Una vez fui a un partido de fútbol en Tegucigalpa y no dejó de caerme orina desde la grada superior. Se jugaba el clásico de la capital entre Olimpia y Motagua y yo no le iba a ningún equipo. Solo quería observar. Y en el fútbol ir de antropólogo neutral es la peor posición posible. No hay afición entre la cual resguardarse ni gol que celebrar, lo que directamente te convierte en la botarga a vapulear. El Doctor Simi de los conciertos.
Bajo el intenso sol del trópico, solo en el segundo tiempo entendí el sentido de los chubasqueros. En bolsas de jugo o en vasos de unicel, el orín amarillo volaba por la grada de una hinchada a otra. Por aquel entonces Honduras era uno de los países más violentos del mundo, así que nadie se extrañó de que al día siguiente los periódicos midieran la intensidad del encuentro por el número de muertos y no por los goles. Sirva esto para describir el entusiasmo con el que se viven los partidos en Honduras.

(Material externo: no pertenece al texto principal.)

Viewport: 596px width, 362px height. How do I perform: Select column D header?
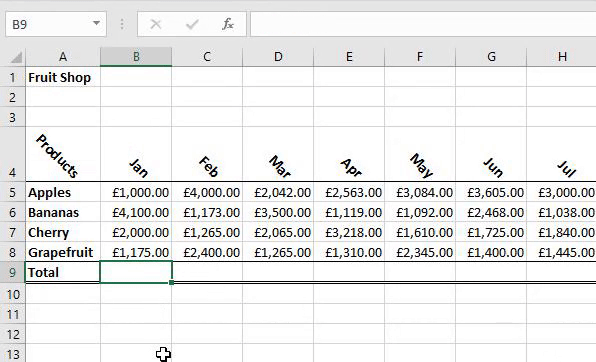(278, 57)
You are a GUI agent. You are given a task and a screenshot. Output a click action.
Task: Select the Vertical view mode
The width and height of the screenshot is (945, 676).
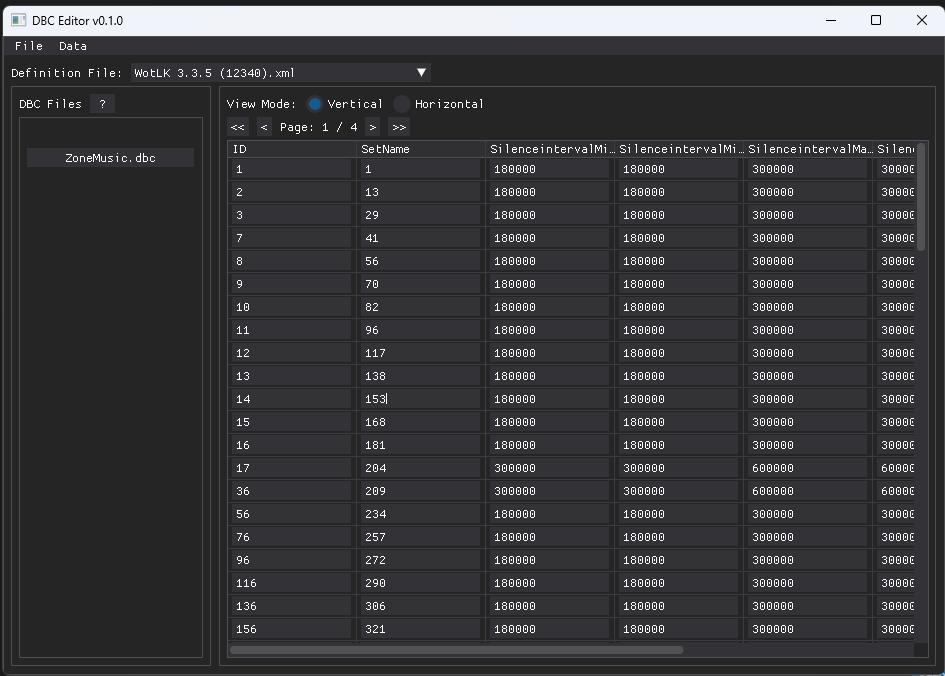(317, 103)
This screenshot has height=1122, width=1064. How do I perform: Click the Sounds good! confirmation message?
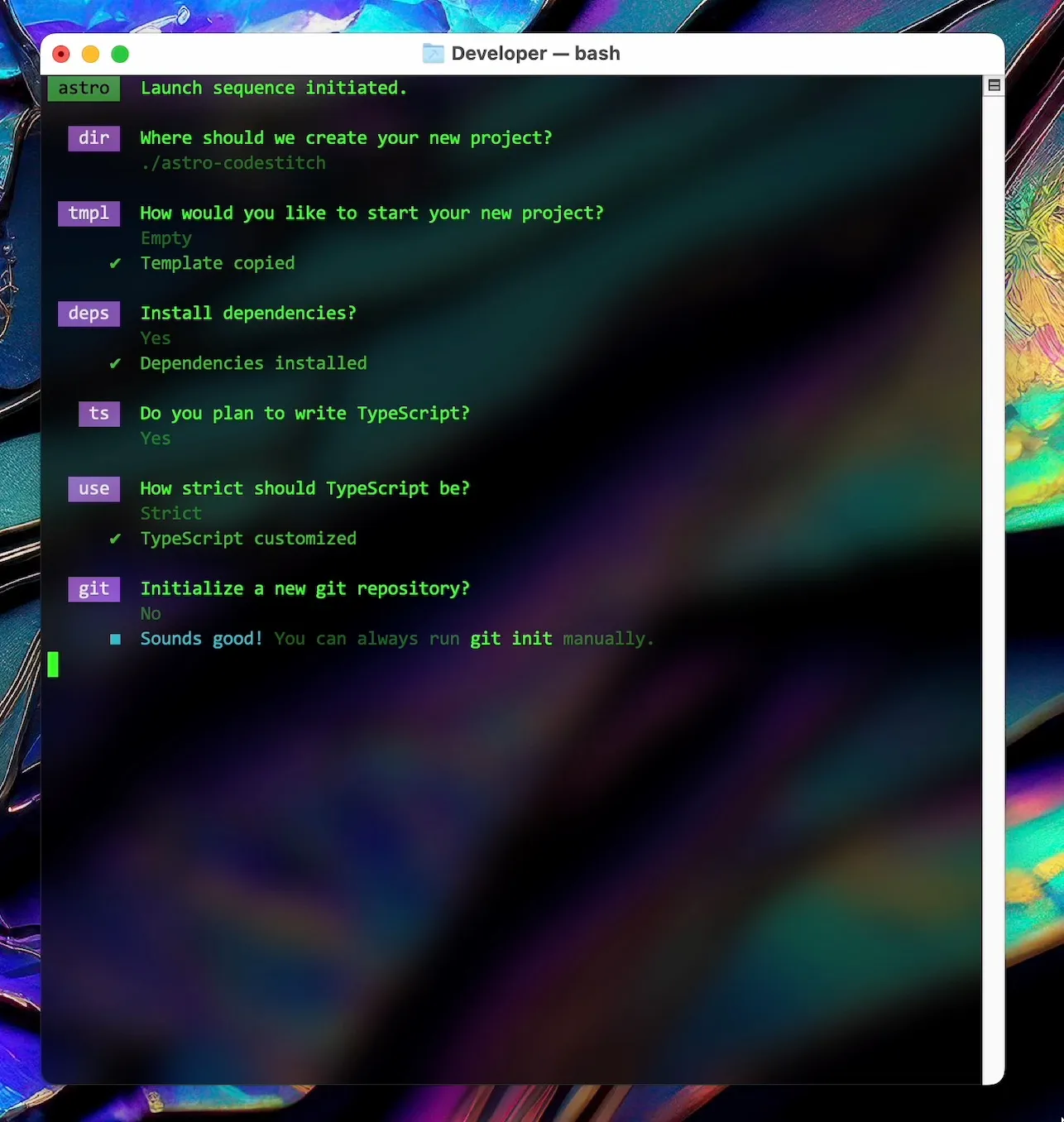click(201, 639)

Pondré otro ejemplo: en julio de 1969 El Salvador y Honduras mantuvieron una guerra de cuatro días que Ryszard Kapuściński popularizó como “la guerra del fútbol”. En realidad, el deporte fue la excusa para un conflicto bélico nacionalista entre militares de uno y otro país, que tuvo como detonante los partidos de clasificación para el Mundial de México 70. En poco más de cien horas murieron seis mil personas y más de veinte mil fueron heridas en una absurda lucha entre vecinos, entre dos países que, hasta el momento, habían convivido como hermanos. Sirva también esto para describir el entusiasmo con el que se viven los partidos en Honduras.

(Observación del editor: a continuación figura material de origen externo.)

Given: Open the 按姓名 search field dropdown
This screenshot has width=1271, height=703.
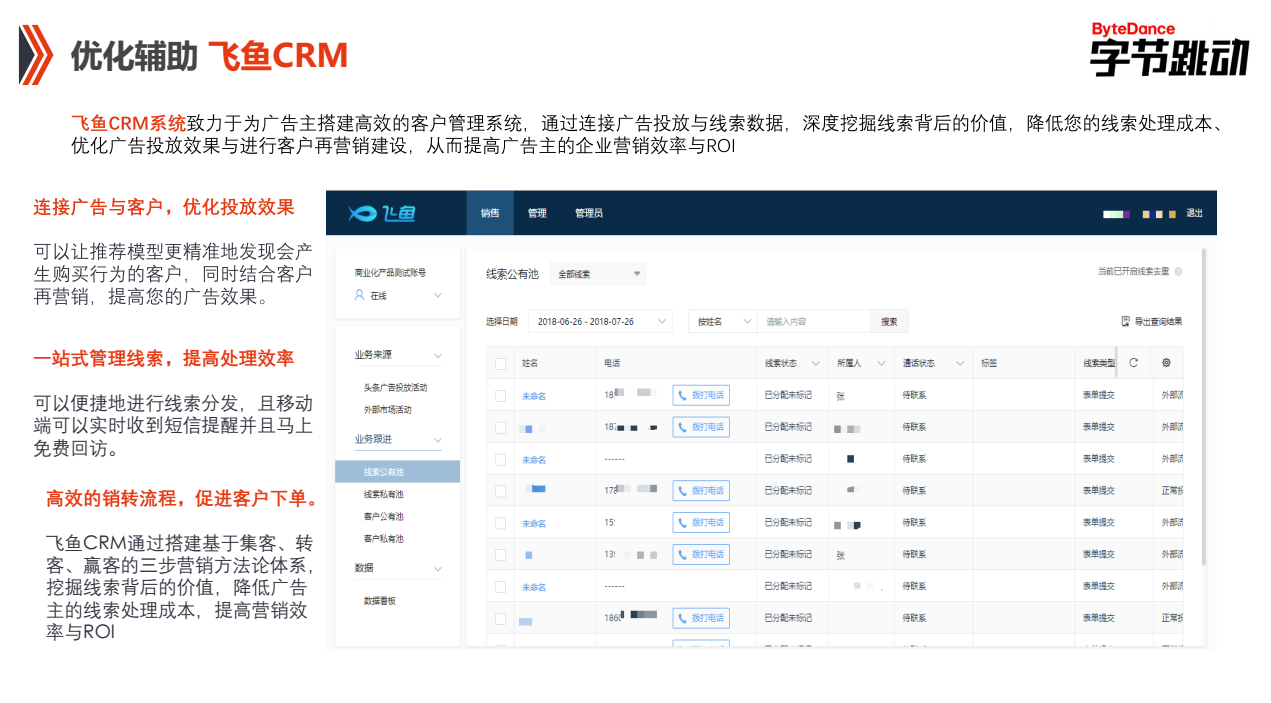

Cuarenta años después, un gol volvió a cambiar el rumbo del país en el momento más tenso de su historia reciente. Para ello necesito, no obstante, comenzar por el contexto.
Sucedió el miércoles 14 de octubre de 2009 durante un partido de clasificación para el Mundial de Sudáfrica. Yo estaba en Tegucigalpa cubriendo para el periódico El Mundo el golpe de Estado que cuatro meses antes había sacado al presidente Manuel “Mel” Zelaya del poder y del país. Aquella madrugada del 28 de junio de 2009, un grupo de soldados entró hasta la cama de Zelaya, lo subieron a un avión y lo sacaron del país. Al otro día, el presidente, que coqueteaba con la izquierda bolivariana, apareció en Costa Rica en pijama y con sombrero de cowboy para denunciar al mundo que lo despertaron con un arma en la cabeza y que una hora después estaba en un avión rumbo a San José.

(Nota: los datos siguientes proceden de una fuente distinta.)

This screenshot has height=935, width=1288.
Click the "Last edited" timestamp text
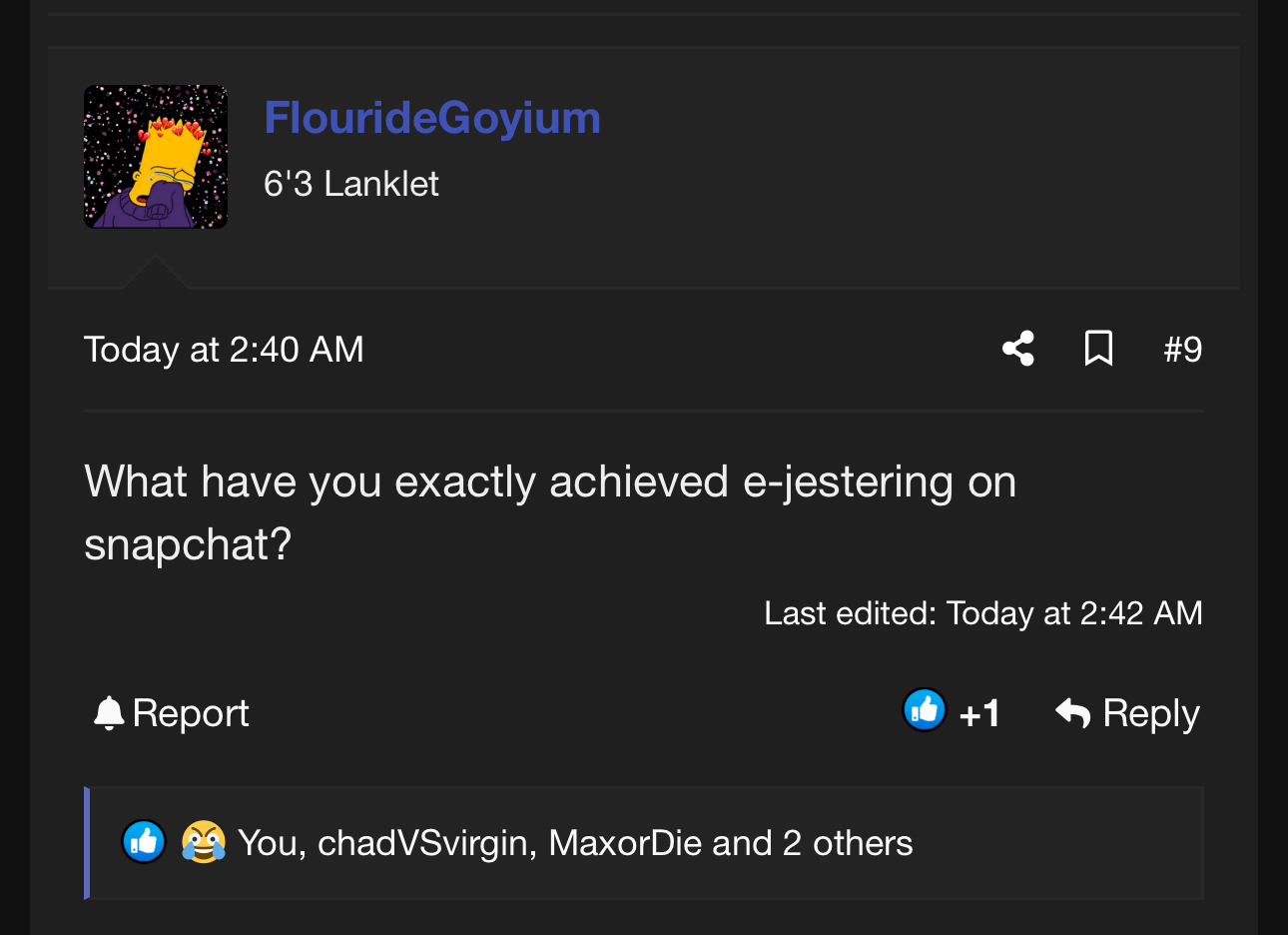tap(982, 612)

Roberto Micheletti, un empresario de 66 años y dueño de varias líneas de autobuses, asumió entonces el poder apoyado por la oligarquía, los militares y el resto de los partidos políticos. Su promesa fue quedarse hasta la convocatoria de nuevas elecciones.
Al día siguiente, cuando la noticia se hizo pública, los seguidores de Zelaya comenzaron las protestas y pronto las calles se volvieron intratables por los bloqueos, la quema de comercios, las barricadas y las manifestaciones de rechazo al presidente de facto. Todas las protestas fueron reprimidas, mientras la Organización de Estados Americanos (OEA), Estados Unidos, México, Lula da Silva, Hugo Chávez y el planeta entero se esforzaban por solucionar el conflicto. El régimen golpista forzó un “apagón de noticias”, es decir, obligó a cortar las transmisiones a los medios de comunicación, lo cual fue condenado por Reporteros sin Fronteras. No habían pasado ni veinticuatro horas cuando miles de personas se concentraron en los alrededores de la Casa Presidencial y el Ejército abrió fuego con munición real.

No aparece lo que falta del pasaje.